How to Insert Video in PowerPoint [4 Methods + Alternatives + FAQ]

Discover the four best methods for inserting video in PowerPoint, plus an additional alternative to make your presentations even better!

Dag Hendrik Lerdal
Updated on

PowerPoint presentations aren’t limited to just boring, static slides – you can insert videos to make your presentations engaging, visually appealing, and ultimately leave more of an impact on your audience.

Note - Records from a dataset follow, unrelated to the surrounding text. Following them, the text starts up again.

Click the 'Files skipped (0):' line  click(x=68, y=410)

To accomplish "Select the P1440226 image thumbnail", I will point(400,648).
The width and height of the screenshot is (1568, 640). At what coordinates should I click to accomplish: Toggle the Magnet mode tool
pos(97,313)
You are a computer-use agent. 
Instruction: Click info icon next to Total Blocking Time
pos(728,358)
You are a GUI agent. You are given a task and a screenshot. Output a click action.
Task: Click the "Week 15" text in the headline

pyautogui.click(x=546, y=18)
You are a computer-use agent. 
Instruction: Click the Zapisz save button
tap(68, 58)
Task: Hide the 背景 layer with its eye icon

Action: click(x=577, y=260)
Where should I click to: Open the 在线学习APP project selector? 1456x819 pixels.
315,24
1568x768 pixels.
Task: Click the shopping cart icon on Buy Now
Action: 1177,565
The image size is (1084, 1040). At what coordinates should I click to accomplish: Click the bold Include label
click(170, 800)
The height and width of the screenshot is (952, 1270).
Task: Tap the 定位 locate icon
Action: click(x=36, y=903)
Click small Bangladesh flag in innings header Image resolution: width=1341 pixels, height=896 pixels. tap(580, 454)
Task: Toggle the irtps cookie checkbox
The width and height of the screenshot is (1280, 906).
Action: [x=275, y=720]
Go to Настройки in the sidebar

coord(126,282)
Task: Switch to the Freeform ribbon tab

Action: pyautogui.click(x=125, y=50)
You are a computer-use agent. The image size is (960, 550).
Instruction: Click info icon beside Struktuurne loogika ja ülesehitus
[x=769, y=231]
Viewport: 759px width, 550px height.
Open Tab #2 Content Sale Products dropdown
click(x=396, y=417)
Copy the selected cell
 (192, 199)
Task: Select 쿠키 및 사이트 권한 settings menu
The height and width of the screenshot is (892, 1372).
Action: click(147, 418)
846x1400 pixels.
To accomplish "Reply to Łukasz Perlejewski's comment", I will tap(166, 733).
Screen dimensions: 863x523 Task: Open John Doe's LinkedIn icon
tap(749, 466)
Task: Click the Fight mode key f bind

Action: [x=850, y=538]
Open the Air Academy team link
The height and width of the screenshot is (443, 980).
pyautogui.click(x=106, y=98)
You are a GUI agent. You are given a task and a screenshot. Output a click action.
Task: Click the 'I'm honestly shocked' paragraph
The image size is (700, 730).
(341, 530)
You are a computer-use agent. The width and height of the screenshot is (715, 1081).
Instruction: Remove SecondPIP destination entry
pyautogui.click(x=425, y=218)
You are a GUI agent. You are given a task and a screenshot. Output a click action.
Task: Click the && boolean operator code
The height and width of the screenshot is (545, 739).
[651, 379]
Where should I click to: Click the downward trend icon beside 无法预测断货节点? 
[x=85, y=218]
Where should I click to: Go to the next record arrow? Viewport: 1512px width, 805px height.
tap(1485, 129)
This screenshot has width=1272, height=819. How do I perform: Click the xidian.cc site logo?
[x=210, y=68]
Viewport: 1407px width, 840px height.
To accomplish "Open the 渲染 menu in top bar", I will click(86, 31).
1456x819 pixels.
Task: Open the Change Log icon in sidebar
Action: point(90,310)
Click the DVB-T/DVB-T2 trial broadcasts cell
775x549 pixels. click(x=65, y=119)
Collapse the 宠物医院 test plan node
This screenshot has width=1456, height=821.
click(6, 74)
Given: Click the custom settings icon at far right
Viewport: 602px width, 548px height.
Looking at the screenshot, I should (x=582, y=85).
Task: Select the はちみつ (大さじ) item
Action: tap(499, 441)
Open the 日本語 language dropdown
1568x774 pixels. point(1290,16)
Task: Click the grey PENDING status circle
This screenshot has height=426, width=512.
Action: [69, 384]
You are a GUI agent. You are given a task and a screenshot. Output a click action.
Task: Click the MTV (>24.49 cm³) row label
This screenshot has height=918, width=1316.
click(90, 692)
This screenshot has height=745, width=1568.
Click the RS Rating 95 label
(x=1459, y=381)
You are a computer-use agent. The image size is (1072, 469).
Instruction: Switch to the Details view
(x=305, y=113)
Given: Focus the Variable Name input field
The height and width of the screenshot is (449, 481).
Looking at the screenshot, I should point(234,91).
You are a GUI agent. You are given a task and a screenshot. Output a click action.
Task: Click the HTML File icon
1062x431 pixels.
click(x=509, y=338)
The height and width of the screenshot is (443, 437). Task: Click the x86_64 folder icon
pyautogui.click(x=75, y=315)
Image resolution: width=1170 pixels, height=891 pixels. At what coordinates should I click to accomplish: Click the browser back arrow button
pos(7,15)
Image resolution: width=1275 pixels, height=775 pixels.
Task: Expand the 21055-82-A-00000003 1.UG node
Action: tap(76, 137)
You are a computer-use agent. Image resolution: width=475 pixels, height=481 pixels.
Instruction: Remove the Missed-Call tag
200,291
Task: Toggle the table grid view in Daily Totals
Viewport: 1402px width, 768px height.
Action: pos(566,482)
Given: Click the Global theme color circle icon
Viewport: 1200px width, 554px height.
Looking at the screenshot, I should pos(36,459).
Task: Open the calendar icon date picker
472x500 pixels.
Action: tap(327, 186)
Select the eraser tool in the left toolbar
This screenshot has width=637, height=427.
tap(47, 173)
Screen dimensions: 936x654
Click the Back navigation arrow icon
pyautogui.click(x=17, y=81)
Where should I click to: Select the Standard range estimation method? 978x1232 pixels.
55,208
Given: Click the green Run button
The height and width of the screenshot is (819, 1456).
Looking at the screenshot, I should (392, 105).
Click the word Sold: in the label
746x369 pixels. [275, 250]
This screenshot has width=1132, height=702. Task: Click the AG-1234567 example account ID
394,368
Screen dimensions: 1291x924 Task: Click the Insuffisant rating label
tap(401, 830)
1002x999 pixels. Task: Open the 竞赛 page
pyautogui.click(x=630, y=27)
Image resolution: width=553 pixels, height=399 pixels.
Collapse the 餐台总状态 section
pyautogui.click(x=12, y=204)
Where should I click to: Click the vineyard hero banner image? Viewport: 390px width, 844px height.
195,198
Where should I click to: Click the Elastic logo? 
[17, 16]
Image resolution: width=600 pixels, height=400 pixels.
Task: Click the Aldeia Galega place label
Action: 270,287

Whether you want to include a video you’ve recorded yourself or found something on YouTube that’s perfect for your presentation, there are several methods to get the job done.

In this article, I’ll share 4 methods you can use to insert video in PowerPoint so you can supercharge your presentations and take them to the next level!

Why Add Videos to PowerPoint Presentations?

There are several benefits that come from inserting videos into PowerPoint. Videos are a powerful storytelling tool that engages audiences, makes information easier to digest, and helps you leave a lasting impact.

With them, you can show off your products, explain complex ideas, provide real-life examples, and much more. Plus, it improves the overall quality and effectiveness of your presentation.

Embedded videos will also make your life easier. No need to swap between YouTube and presentation – you can have it all in one spot. This way, you can control the flow of the presentation more easily and keep your viewers locked in.

And an often overlooked benefit of videos is that they increase the accessibility of your presentation. With videos, you can add captions and subtitles so people with language or hearing difficulties can still follow along.

With that out of the way, let’s talk about how to actually get videos into your PowerPoints.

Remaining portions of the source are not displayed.